"Opportunities multiply as they are seized."                                                    
- Sun Tzu

Forging Tools

Science is increasingly constrained by the limitations of available technologies.  By developing improved tools and methods, we can catalyze the research of entire fields. The most useful tools expand the scope of existing or emerging technologies, enabling our accumulated expertise to address previously intractable problems.

Our tool development projects focus on novel methods of editing and regulating genomes.

Many of our projects involve CRISPR, which is an incredibly versatile tool because it can be directed to site-specifically bind almost any sequence by simply expressing a matching RNA.  This is supremely useful in nearly all organisms and essential for facile genome engineering in multicellular eukaryotes.  Except for cases in which our larger goal requires it, we no longer work on direct CRISPR improvements given the intense interest from many other technology development labs.  However, it is so useful that many of our other projects apply it for a variety of purposes - including building safeguards for gene drives capable of spreading genome alterations through populations.

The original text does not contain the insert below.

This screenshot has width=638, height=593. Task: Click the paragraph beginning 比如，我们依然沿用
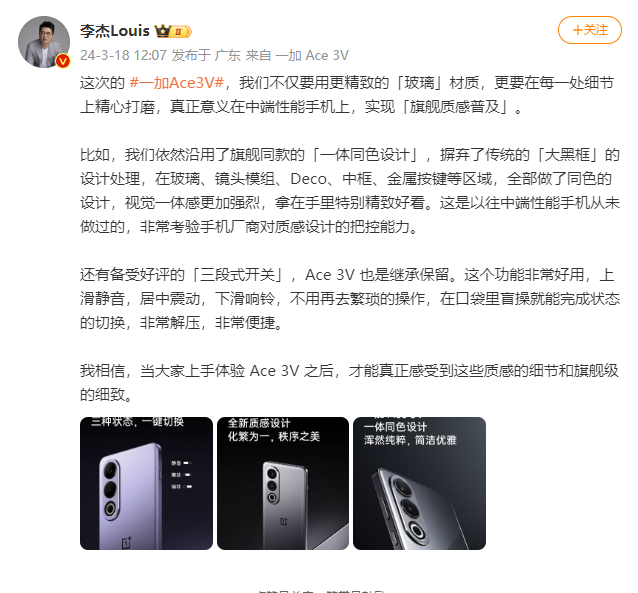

A major area of focus involves ways of multiplexing CRISPR in an evolutionarily stable manner.  This is challenging because both strings of guide RNAs and natural CRISPR arrays contain highly repetitive sequences that are prone to internal recombination and rearrangement.  We are exploring ways of diversifying these sequences to enable highly multiplexed editing and regulation.

Though now a touch dated, our Review in Molecular Systems Biology provides a comprehensive background of currently available tools and technologies for genome-scale engineering, while our Perspective in Nature Methods discusses the utility of Cas9 specifically.

We additionally develop robotic and biotic systems to evolve new tools.

Figure 1.  The RNA-guided Cas9 nuclease from S. pyogenes will cut any target DNA sequence, called a "protospacer", that has a "protospacer-adjacent motif" (PAM) matching "NGG", but only when it is guided by an appropriate "guide RNA" (sgRNA) containing a spacer that matches the protospacer sequence.  Cas9 cuts both strands between the third and fourth bases using separate nuclease domains.  Inactivating one of these domains renders it a nickase.  Inactivating both makes it an RNA-guided DNA-binding protein, which can be used to localize other biomolecules to any targeted protospacer.  Other Cas9 proteins from different bacteria recognize different PAMs but are similarly targetable.  Many of these are orthogonal to one another, allowing them to be targeted independently.